Con artist who spent £22k on Stephen Nolan's credit card walks free from court

By Ashleigh McDonald

A fraudster who used credit cards belonging to radio and TV presenter Stephen Nolan to run up a £22,000 bill in restaurants, clothes shops and off-licences has escaped being sent to jail.

John Cartmill's other celebrity victims included This Morning host Eamonn Holmes and Anthony Banks, who appeared on the TV programme The Secret Millionaire.

Businessman Banks is chairman of Balhousie Care Group, Scotland's largest private residential care home provider.

Cartmill (32), from Brewery Lane in Ballinderry, admitted 76 charges – of which 43 counts of fraud by false representation involved the use of two credit cards belonging to Stephen Nolan.

Crown prosecutor Philip Henry said Cartmill had carried out "a sophisticated fraud".

Belfast Crown Court heard Cartmill rang Mr Nolan's bank and asked for personal details to be changed and asked for a replacement card to be delivered to an address in Belfast. He also rang requesting the credit limit on the card be increased.

Cartmill even set up an email address in Mr Nolan's name, which Mr Henry said displayed a "multi-layered approach" to his offending.

One of Mr Nolan's cards was used 43 times, while two transactions were made on a second card.
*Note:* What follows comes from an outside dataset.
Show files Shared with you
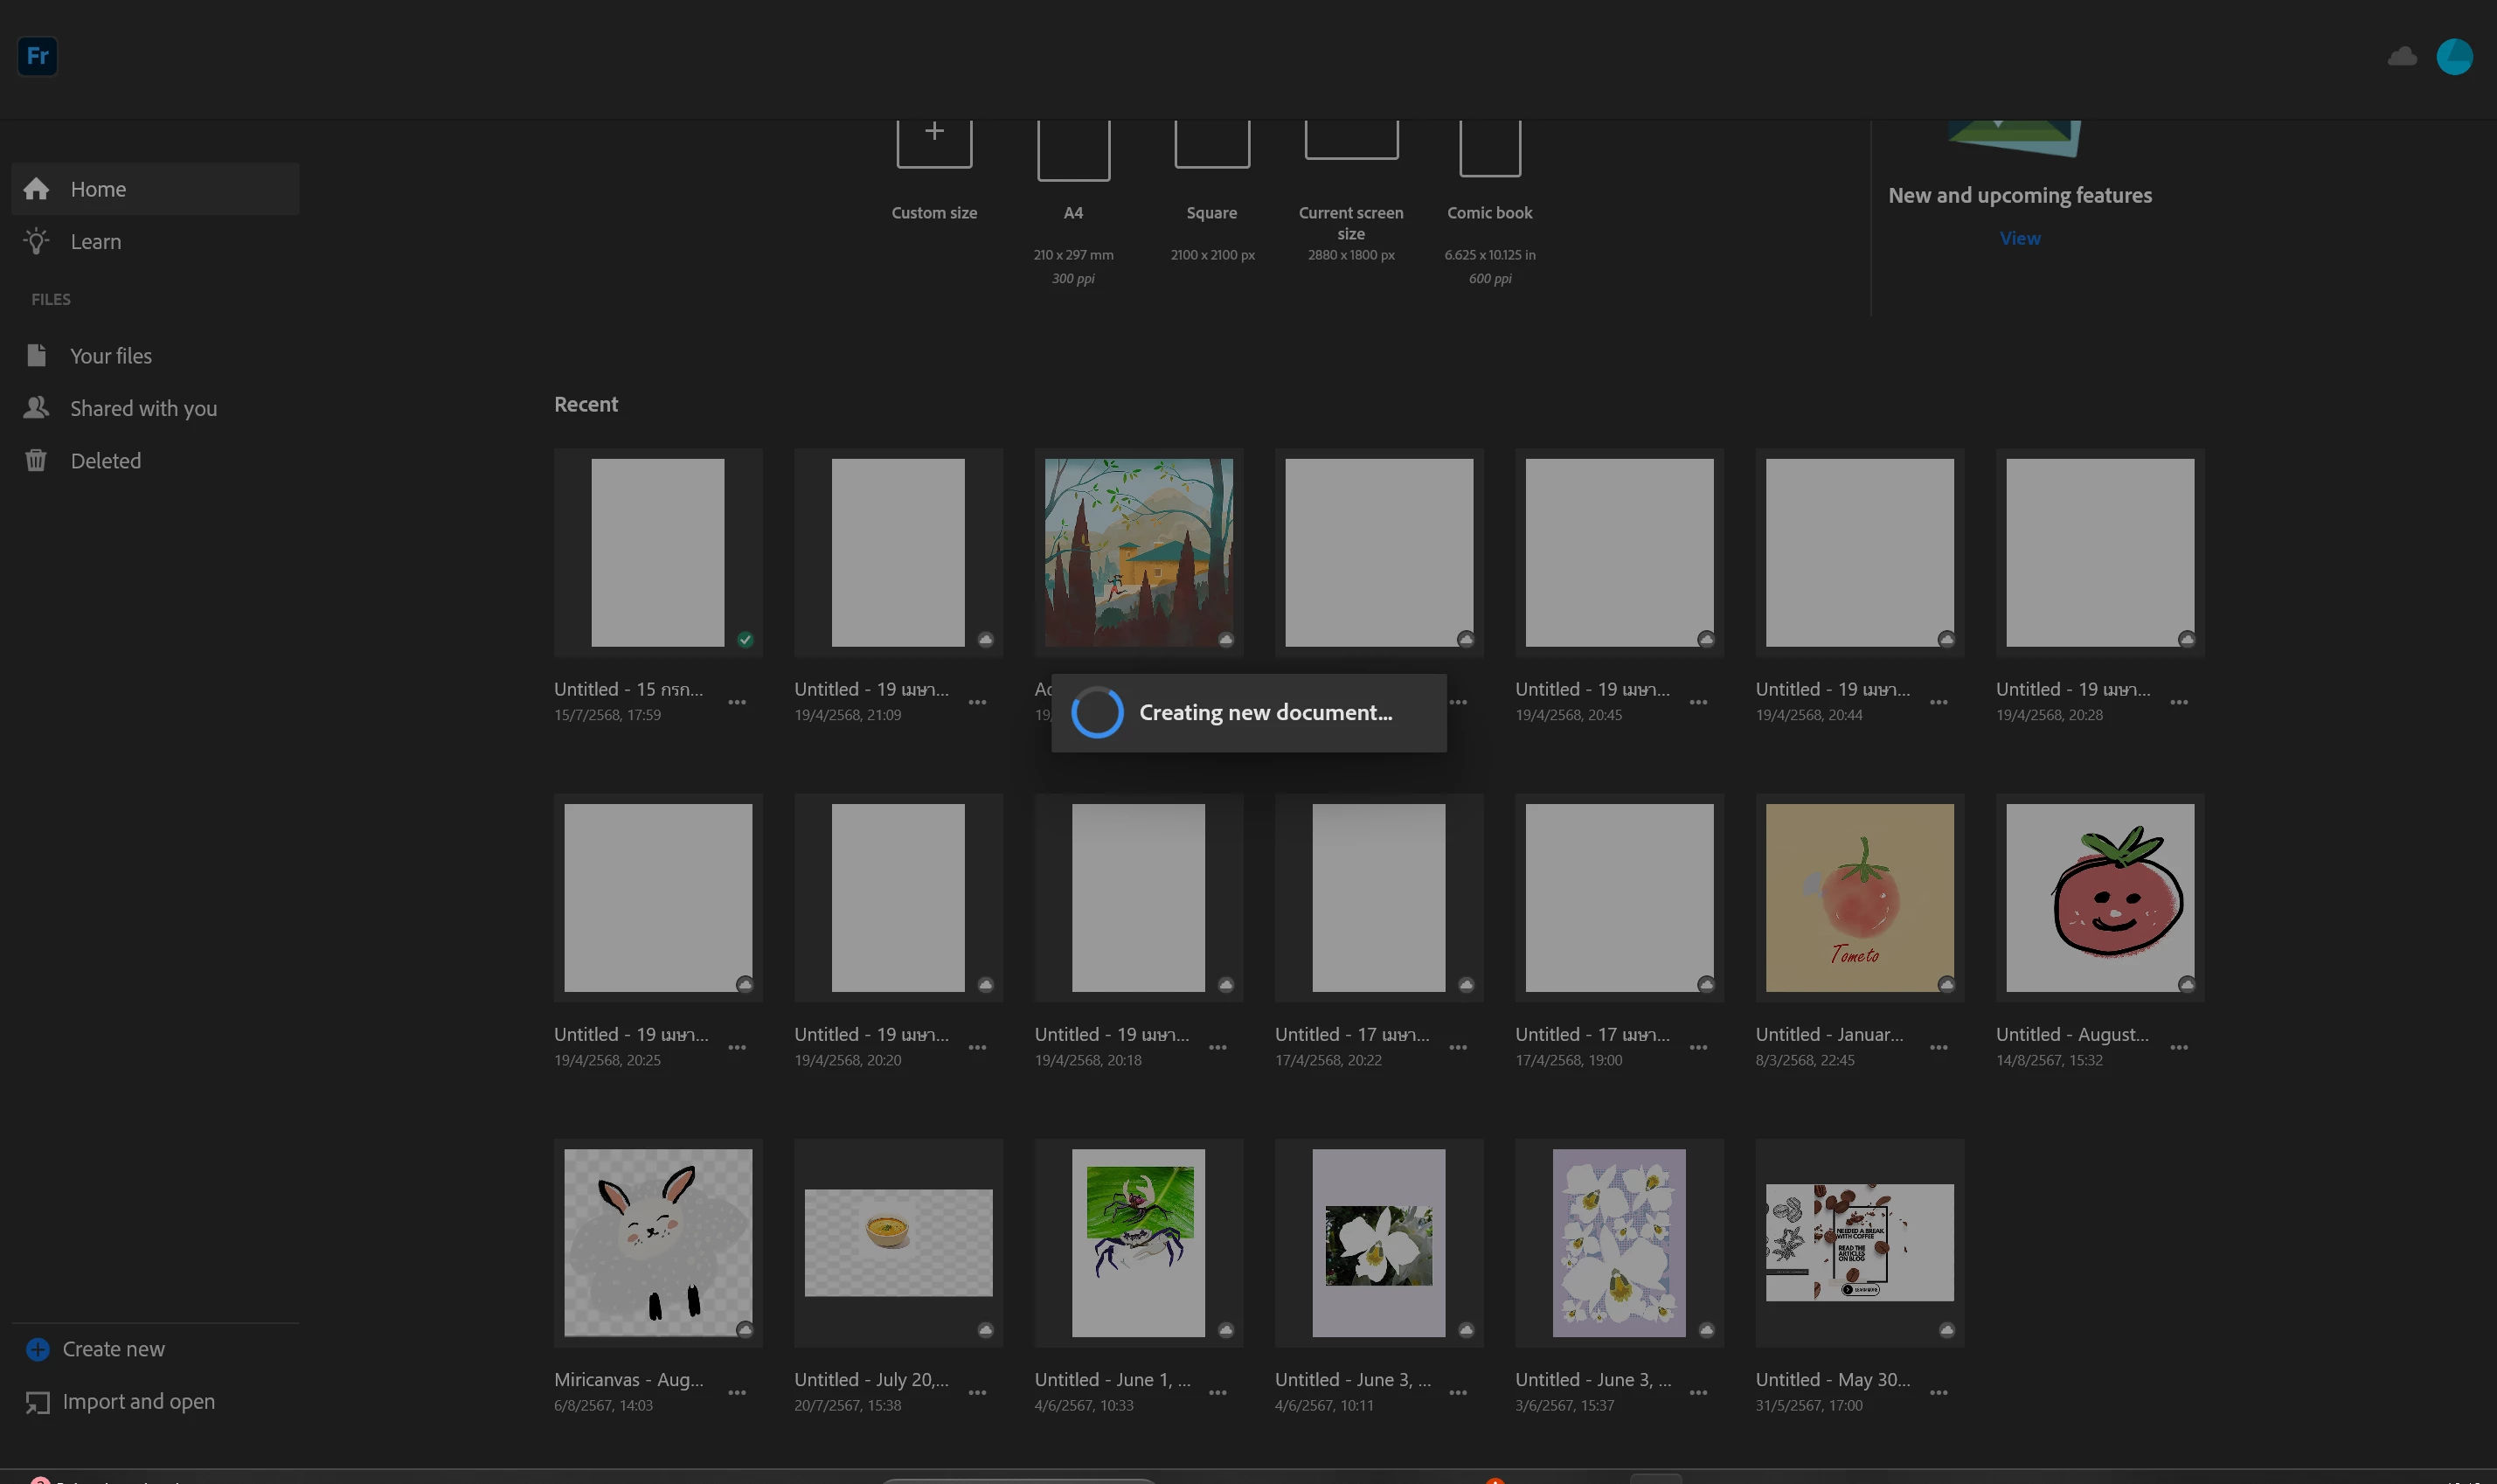Image resolution: width=2497 pixels, height=1484 pixels. (x=143, y=408)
When the offending came to light, Cartmill was identified from CCTV in some of the premises where he made purchases.

Also defrauded by Cartmill was Belfast-born TV presenter Eamonn Holmes.

These offences, all committed in February 2011, included transactions to local companies for building materials and amounted to around £17,000.

Cartmill also managed to persuade a bank he was 'Secret Millionaire' Tony Banks. He then told them he was in Barbados, that his credit card had been stolen and requested they send a replacement to a hotel in Belfast.

It was subsequently used around four times between December 2010 and February 2011.

Another victim included a man Cartmill had known for around 10 years whose identity he effectively stole.

An account was opened in this man's name and scores of transactions were carried out in his name, including Post Office withdrawals and for flights returning from Portugal and Amsterdam.

Cartmill was jailed last year for similar offences.

Acknowledging that since his release, Cartmill had been working well with probation, Judge David McFarland handed him a two-year prison sentence, which was suspended for two years.